When I started reading the Kunitz book I didn’t realize it would be so much about frailty, pain, aging, mortality, and impermanence. It was an intense and beautiful text to be reading while in the throes of being confronted with my own frailty, pain, aging, mortality and impermanence, not to mention reading it on heels of reading the Annie Dillard text, For the time being, which I read while in the hospital undergoing many medical tests and procedures. (Dillard’s text is a strangely assembled accounting of many of the most terrible, tragic things that can befall human beings, and how these experiences shape us, connect us, and remind us of the profundity of the human journey.)
Back to Kunitz—there’s a particularly apt passage that I resonated to strongly in which he reflects upon his recovery from a near-miss with death:
I feel I experienced a kind of resurrection and I’m absolutely grateful for having emerged and yet I have no delusions. I’ve not been promised anything but a period of survival, that’s all. There is no pledge of survival beyond that. I was changing stations, that’s it. It was an interesting experiment, but I don’t want to repeat it!” (p. 120)
As I am preparing to take my daily walk (and as I am washing the goose shit off the front stoop) I have the thought: All of this – my brush with serious illness, my mom’s ruptured cerebral aneurysm, Gramma’s near death – is practice, preparation for the times to come, the unavoidable periods of infirmity, vulnerability, shifting energy, illness that can’t be avoided or withstood, the ultimate demise of the embodied self, death.
(It is quite difficult sitting in meditation with all of this physical pain in my gut.)
At the sangha yesterday, our teacher uses the phrase “gentle and precise” to describe the quality of our attention.
I have been called back to the medical center in a couple of weeks, this time not for more tests connected to my “twirly guts,” but for a re-check mammogram for my left breast. When I saw that the medical center had left me a voicemail message, I hoped it would be a reminder for the upcoming colonoscopy, but I had a feeling that it would bring news of my breasts.
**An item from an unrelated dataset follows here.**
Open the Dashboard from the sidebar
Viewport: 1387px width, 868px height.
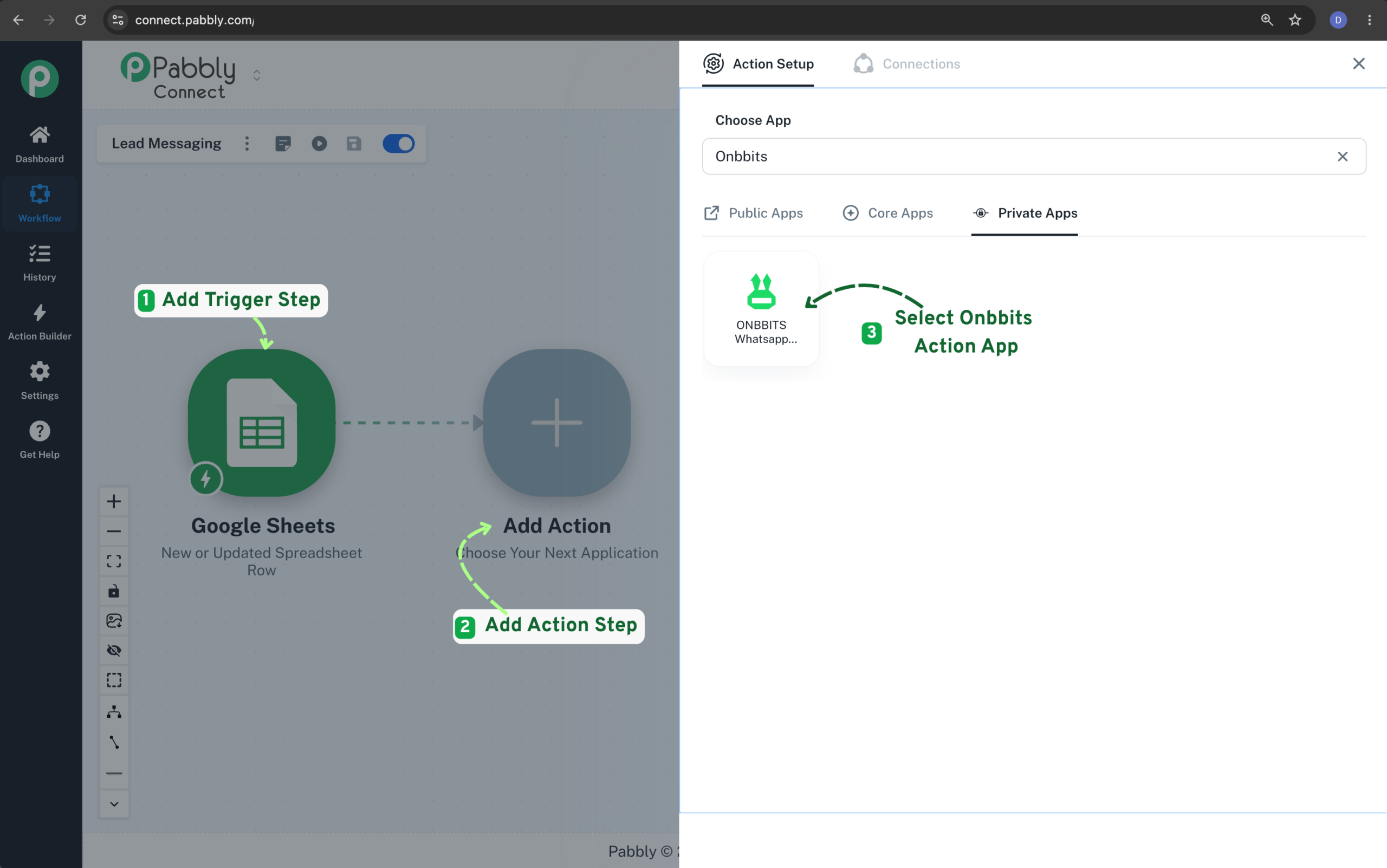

So I returned the nurse’s call and she informed me that I had to come back in for another mammogram – but not specifically why. I felt hot greasy waves in my gut, I felt buzzing around my edges, I felt diminished energetically. I emailed my doctor for more detailed information, and she assured me that a re-check is quite routine especially for first-time mammography recipients because there isn’t a history of images to compare, no baseline yet, and also because younger women have “dense” breast tissue. She said not to worry but definitely to follow-up as soon as possible. Ah, another medical mixed-message!
One of my anxious thoughts was--How can I plan for the future, take on new projects, dream about things, when I am living with all of this uncertainty about my body’s soundness?
Trying to muddle through this thought on my own made me feel temporarily insane, and so I did something not too common for me, especially not when I’m feeling isolated in physical pain: I reached out to a friend for some help. And in the process of trying to articulate how afraid I was feeling, and the thoughts at the center of my fear, I had a realization (or, perhaps, more accurately, a remembrance): The incontrovertible truth is that all of us humans have to live with existential uncertainty. I mean, think about it, really think about it--traveling through the life course is in part about making plans for a future we have no way of knowing for sure we will get to live! Every time we plan, when we take a few steps forward in our lives, when we make a commitment to a project or a person, we are placing our faith in this mostly unknown but hoped for future. And we are placing faith in our selves as unfolding beings, in our ongoing becoming. How beautiful, and brave, yes?
Maybe the “gentle and precise” practice really comes down to being present, whatever might be happening for me at any given moment in my body, embodied as fully and consciously (and courageously and audaciously) as I can be, in the here and now, for the time being.